**EXERCISE SET**
a. Write out everything in the subwoofer thread from "I haven't heard" down to "small extra amount.".
b. Using the subwoofer thread, mark each statement yes or no and quote the words that decide it: (i) alewisdvm's daughter is a little over 2 years old. (ii) The Guest post says the BIC Venturi subs get bad reviews. (iii) The sub tonyvdb suggests costs $299 each.

**SOURCE PASSAGE**

────────────────────

# Need 2 budget subs? Dayton 120's, BIC-v1220?



## alewisdvm (Jul 8, 2010)

Hello, 
At a recommendation of another user, I may pair 2 subs to go next to 2 tower speakers, so my daughter can't tip anything over.

I was thinking two Dayton 120's or the BIC V1220's?


----------



## Guest (Jul 23, 2010)

I haven't heard either of those, but the cheap DA's look kind of cheap (I know looks can be deceiving) and the BIC Venturi subs get good reviews, but I don't like that they are down firing. IMO, that is for movies only and they are not musical, but meant more for a shacking boom sound.

Amazon has the BIC America F12 for just a few more dollars then the Venturi line. http://www.amazon.com/BIC-America-F...1?ie=UTF8&s=electronics&qid=1279916396&sr=8-1

The price seems to move around a lot and I've seen it as low as $210 and seems to be $218 today, but it should be worth the small extra amount.


----------



## tonyvdb (Sep 5, 2007)

Im not sure that I would go with anything less than this one at $299 each a much better sub.


----------



## wynshadwm (Sep 15, 2009)

alewisdvm said:


> Hello,
> At a recommendation of another user, I may pair 2 subs to go next to 2 tower speakers, _so my daughter can't_ _tip anything over._
> 
> I was thinking two Dayton 120's or the BIC V1220's?


hey alewisdvm, please don't take this (offensive) but while I would love recommend you two budget subs, (may i ask you to explained what do mean when you say, (so my daughter can't tip anything over??) its just that I'm thinking that your referring to a toddler, sorry if i misunderstood what you said.


----------



## bambino (Feb 21, 2010)

Not sure about the BIC so i'd go for the daytons, i'll have to do some research.


----------



## alewisdvm (Jul 8, 2010)

LOL....She is a little over 2 years old. Many of you have clearly stated NOT to put towers seated back inside of the alcove (2 feet deep). Therefore, the towers are freestanding and I suppose she could pull or push them over?
One suggestion was to wedge them a bit by adding a subwoofer directly next to it?


----------



## bambino (Feb 21, 2010)

You could buid a fence around them:rofl:.


----------



## recruit (May 9, 2009)

bambino said:


> You could buid a fence around them:rofl:.


you laugh but there is gating you can buy distinctly for this purpose :yikes:


----------



## wynshadwm (Sep 15, 2009)

alewisdvm, those Dayton 120's looks good for the money and it has good reviews also" and not only parts express, also the "Bic's is always a good budget speaker/sub's choice!! (as long as you remember that you get what you pay for.. so just don't try to make them go beyond their limits<> they should get the job done.

(and don't forget to keep (eyes) on your daughter :bigsmile 

"and as a second thought you could also try http://www.vanns.com to see if you if they have sub's in that P/R that you like "because most of the time they don't charge (sale tax & shipping??!!) good luck man.


----------



## bambino (Feb 21, 2010)

recruit said:


> you laugh but there is gating you can buy distinctly for this purpose :yikes:


I know, believe it or not my mother inlaw told me about it. I was just being silly, as i know the dangers of tower speakers and toddlers, my twins are getting all too curious about the towers.:foottap:


----------

────────────────────

**DATASET**
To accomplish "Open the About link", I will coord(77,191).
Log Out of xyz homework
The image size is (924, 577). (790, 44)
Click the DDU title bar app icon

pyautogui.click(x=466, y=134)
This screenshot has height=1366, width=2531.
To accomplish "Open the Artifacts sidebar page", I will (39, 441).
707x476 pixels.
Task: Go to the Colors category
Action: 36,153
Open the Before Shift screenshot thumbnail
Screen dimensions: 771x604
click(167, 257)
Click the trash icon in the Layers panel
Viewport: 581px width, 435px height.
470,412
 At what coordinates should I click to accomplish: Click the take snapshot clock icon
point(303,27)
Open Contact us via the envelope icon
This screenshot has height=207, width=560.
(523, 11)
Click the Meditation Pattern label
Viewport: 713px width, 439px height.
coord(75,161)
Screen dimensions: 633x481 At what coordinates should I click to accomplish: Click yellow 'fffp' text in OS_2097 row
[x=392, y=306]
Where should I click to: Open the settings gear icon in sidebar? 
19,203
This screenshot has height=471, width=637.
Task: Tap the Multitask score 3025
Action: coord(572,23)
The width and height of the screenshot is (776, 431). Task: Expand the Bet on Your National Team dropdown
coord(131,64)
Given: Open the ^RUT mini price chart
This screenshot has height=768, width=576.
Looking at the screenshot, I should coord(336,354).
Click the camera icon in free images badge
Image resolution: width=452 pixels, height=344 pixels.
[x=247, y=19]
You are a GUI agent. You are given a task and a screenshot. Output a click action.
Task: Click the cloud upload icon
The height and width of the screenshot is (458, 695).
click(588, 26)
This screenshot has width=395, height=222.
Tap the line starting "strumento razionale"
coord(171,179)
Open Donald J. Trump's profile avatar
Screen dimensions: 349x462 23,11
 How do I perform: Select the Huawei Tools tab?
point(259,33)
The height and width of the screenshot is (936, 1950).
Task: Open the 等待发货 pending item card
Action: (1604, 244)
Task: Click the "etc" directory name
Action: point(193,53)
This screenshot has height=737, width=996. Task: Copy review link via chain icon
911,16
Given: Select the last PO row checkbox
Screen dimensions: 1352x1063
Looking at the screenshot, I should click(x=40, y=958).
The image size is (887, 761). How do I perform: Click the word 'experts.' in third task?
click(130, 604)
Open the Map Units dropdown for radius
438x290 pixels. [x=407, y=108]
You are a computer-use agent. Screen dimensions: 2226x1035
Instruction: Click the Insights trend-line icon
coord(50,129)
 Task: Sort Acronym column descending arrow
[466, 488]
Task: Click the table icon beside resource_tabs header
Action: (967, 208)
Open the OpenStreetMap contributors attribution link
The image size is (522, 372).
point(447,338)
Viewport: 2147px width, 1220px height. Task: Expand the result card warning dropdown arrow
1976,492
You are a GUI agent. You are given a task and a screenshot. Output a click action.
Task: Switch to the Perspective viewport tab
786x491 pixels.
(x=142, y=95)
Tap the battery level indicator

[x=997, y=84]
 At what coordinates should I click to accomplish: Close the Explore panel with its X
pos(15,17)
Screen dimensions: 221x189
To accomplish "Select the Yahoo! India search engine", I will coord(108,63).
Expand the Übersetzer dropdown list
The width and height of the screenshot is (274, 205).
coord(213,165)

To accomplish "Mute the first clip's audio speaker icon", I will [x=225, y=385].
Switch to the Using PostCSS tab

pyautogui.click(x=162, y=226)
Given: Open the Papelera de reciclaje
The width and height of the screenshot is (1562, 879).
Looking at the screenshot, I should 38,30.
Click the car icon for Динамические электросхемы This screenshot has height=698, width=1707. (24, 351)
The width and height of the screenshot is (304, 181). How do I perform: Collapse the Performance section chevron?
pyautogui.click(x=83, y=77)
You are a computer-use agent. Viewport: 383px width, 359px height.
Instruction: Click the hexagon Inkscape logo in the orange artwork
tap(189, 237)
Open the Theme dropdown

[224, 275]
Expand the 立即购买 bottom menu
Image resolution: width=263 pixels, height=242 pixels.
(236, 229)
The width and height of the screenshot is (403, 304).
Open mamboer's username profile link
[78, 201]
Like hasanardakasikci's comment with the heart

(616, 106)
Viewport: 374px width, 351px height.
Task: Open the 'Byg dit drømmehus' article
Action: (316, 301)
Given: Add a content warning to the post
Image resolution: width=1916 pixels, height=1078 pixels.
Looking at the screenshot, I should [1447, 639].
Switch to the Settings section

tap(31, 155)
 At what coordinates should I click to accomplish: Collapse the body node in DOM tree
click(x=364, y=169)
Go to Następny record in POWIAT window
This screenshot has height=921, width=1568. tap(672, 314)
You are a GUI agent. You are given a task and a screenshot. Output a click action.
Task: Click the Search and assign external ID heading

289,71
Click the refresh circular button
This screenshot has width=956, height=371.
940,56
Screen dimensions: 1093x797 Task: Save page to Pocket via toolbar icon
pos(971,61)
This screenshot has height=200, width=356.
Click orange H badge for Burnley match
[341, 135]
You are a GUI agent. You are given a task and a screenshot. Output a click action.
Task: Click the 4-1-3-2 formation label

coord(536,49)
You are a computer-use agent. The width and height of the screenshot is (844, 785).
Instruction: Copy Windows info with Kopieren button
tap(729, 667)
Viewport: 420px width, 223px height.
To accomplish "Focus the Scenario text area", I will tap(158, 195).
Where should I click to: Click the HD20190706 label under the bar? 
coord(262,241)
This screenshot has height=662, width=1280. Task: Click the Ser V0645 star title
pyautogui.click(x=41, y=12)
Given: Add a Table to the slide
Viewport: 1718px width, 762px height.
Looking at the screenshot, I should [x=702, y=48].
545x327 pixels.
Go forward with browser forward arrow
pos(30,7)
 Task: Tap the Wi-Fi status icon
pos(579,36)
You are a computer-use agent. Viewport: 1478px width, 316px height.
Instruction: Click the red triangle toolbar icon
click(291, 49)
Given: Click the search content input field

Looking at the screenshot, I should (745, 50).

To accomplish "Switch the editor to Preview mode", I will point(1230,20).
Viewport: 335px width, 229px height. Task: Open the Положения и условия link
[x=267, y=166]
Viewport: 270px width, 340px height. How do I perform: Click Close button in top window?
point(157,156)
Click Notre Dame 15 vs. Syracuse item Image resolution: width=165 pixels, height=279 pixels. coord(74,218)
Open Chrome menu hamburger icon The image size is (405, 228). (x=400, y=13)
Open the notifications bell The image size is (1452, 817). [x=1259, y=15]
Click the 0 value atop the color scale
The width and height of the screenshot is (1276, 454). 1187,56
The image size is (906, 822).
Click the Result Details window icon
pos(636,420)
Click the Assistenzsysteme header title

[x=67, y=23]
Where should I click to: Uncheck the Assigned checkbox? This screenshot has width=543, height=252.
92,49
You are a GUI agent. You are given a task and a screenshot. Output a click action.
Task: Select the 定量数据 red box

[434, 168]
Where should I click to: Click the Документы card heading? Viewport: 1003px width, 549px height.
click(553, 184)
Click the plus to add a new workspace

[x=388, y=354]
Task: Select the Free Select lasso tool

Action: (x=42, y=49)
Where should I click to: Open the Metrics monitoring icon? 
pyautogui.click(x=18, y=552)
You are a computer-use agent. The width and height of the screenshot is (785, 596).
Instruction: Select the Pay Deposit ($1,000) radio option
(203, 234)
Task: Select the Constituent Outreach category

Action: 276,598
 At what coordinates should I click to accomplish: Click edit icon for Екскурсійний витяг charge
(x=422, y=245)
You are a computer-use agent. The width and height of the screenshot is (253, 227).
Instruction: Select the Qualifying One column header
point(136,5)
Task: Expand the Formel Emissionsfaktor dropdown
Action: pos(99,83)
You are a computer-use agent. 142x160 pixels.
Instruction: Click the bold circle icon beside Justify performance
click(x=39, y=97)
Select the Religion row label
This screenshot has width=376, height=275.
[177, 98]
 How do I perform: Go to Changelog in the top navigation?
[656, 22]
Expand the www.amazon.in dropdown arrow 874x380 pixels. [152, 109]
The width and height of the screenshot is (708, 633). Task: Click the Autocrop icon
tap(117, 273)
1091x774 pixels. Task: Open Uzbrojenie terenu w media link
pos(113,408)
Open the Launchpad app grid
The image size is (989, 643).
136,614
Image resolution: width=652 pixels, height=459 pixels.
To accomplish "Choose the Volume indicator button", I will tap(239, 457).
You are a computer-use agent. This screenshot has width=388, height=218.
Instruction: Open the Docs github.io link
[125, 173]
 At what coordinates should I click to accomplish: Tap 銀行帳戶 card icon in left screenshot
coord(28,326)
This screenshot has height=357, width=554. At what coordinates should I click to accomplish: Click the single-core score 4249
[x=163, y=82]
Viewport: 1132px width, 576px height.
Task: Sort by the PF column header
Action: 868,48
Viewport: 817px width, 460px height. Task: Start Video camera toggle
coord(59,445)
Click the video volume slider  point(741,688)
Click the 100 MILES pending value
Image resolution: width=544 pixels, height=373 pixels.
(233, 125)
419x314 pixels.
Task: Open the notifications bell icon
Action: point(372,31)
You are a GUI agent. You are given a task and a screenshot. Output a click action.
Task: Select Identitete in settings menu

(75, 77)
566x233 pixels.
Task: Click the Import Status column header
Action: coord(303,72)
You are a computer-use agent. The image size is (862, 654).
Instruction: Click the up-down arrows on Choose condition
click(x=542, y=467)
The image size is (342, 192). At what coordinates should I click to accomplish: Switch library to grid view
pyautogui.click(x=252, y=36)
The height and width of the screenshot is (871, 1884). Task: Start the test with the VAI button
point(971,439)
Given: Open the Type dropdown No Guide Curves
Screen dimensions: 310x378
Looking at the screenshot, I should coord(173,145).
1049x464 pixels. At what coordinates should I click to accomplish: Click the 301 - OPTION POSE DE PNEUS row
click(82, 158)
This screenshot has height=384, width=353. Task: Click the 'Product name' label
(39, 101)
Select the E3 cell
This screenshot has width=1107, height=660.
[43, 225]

────────────────────

**REPLIES**
a.
I haven't heard either of those, but the cheap DA's look kind of cheap (I know looks can be deceiving) and the BIC Venturi subs get good reviews, but I don't like that they are down firing. IMO, that is for movies only and they are not musical, but meant more for a shacking boom sound.

Amazon has the BIC America F12 for just a few more dollars then the Venturi line. http://www.amazon.com/BIC-America-F...1?ie=UTF8&s=electronics&qid=1279916396&sr=8-1

The price seems to move around a lot and I've seen it as low as $210 and seems to be $218 today, but it should be worth the small extra amount.

b.
(i) Yes: "She is a little over 2 years old."
(ii) No: "the BIC Venturi subs get good reviews"
(iii) Yes: "this one at $299 each"